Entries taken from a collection
+++

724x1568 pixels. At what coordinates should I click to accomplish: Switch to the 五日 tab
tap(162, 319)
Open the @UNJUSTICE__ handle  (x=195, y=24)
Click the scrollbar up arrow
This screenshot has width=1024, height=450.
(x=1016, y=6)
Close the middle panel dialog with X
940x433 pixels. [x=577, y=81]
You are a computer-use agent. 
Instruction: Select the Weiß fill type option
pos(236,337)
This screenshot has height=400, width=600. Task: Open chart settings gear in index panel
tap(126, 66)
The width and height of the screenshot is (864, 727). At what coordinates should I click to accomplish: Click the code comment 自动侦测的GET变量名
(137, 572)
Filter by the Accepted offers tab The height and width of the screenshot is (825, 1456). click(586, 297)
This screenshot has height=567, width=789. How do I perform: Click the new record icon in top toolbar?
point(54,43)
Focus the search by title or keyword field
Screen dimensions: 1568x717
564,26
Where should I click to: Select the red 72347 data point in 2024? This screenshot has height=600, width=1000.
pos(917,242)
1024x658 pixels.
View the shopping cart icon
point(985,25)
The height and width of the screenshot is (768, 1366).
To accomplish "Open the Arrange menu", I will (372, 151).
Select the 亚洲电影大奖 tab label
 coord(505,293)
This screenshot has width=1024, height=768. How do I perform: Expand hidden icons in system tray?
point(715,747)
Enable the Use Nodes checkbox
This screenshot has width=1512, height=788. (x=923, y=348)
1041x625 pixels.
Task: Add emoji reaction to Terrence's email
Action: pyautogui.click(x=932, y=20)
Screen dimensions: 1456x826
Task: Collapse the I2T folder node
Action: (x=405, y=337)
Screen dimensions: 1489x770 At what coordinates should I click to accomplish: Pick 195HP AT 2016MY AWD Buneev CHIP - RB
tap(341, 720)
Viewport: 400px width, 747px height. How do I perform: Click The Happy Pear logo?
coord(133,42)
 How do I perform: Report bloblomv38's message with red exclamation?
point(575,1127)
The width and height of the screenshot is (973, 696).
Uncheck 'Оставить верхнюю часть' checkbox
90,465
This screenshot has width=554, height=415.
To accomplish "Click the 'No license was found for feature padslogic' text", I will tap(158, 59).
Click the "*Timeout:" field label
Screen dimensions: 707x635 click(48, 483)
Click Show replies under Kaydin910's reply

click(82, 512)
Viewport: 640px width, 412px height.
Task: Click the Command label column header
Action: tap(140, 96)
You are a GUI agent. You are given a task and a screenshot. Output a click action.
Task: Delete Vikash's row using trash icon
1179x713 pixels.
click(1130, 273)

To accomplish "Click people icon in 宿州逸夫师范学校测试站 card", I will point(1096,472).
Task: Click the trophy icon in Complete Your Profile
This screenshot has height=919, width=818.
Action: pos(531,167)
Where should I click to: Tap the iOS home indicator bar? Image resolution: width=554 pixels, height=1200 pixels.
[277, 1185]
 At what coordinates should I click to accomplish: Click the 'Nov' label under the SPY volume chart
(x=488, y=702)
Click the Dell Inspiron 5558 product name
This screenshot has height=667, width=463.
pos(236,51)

+++

- REQUIREMENT
All records are to be written out exactly.

- THE ANSWER
724x1568 pixels. At what coordinates should I click to accomplish: Switch to the 五日 tab
tap(162, 319)
Open the @UNJUSTICE__ handle  (x=195, y=24)
Click the scrollbar up arrow
This screenshot has width=1024, height=450.
(x=1016, y=6)
Close the middle panel dialog with X
940x433 pixels. [x=577, y=81]
You are a computer-use agent. 
Instruction: Select the Weiß fill type option
pos(236,337)
This screenshot has height=400, width=600. Task: Open chart settings gear in index panel
tap(126, 66)
The width and height of the screenshot is (864, 727). At what coordinates should I click to accomplish: Click the code comment 自动侦测的GET变量名
(137, 572)
Filter by the Accepted offers tab The height and width of the screenshot is (825, 1456). click(586, 297)
This screenshot has height=567, width=789. How do I perform: Click the new record icon in top toolbar?
point(54,43)
Focus the search by title or keyword field
Screen dimensions: 1568x717
564,26
Where should I click to: Select the red 72347 data point in 2024? This screenshot has height=600, width=1000.
pos(917,242)
1024x658 pixels.
View the shopping cart icon
point(985,25)
The height and width of the screenshot is (768, 1366).
To accomplish "Open the Arrange menu", I will (372, 151).
Select the 亚洲电影大奖 tab label
 coord(505,293)
This screenshot has width=1024, height=768. How do I perform: Expand hidden icons in system tray?
point(715,747)
Enable the Use Nodes checkbox
This screenshot has width=1512, height=788. (x=923, y=348)
1041x625 pixels.
Task: Add emoji reaction to Terrence's email
Action: pyautogui.click(x=932, y=20)
Screen dimensions: 1456x826
Task: Collapse the I2T folder node
Action: (x=405, y=337)
Screen dimensions: 1489x770 At what coordinates should I click to accomplish: Pick 195HP AT 2016MY AWD Buneev CHIP - RB
tap(341, 720)
Viewport: 400px width, 747px height. How do I perform: Click The Happy Pear logo?
coord(133,42)
 How do I perform: Report bloblomv38's message with red exclamation?
point(575,1127)
The width and height of the screenshot is (973, 696).
Uncheck 'Оставить верхнюю часть' checkbox
90,465
This screenshot has width=554, height=415.
To accomplish "Click the 'No license was found for feature padslogic' text", I will tap(158, 59).
Click the "*Timeout:" field label
Screen dimensions: 707x635 click(48, 483)
Click Show replies under Kaydin910's reply

click(82, 512)
Viewport: 640px width, 412px height.
Task: Click the Command label column header
Action: tap(140, 96)
You are a GUI agent. You are given a task and a screenshot. Output a click action.
Task: Delete Vikash's row using trash icon
1179x713 pixels.
click(1130, 273)

To accomplish "Click people icon in 宿州逸夫师范学校测试站 card", I will point(1096,472).
Task: Click the trophy icon in Complete Your Profile
This screenshot has height=919, width=818.
Action: pos(531,167)
Where should I click to: Tap the iOS home indicator bar? Image resolution: width=554 pixels, height=1200 pixels.
[277, 1185]
 At what coordinates should I click to accomplish: Click the 'Nov' label under the SPY volume chart
(x=488, y=702)
Click the Dell Inspiron 5558 product name
This screenshot has height=667, width=463.
pos(236,51)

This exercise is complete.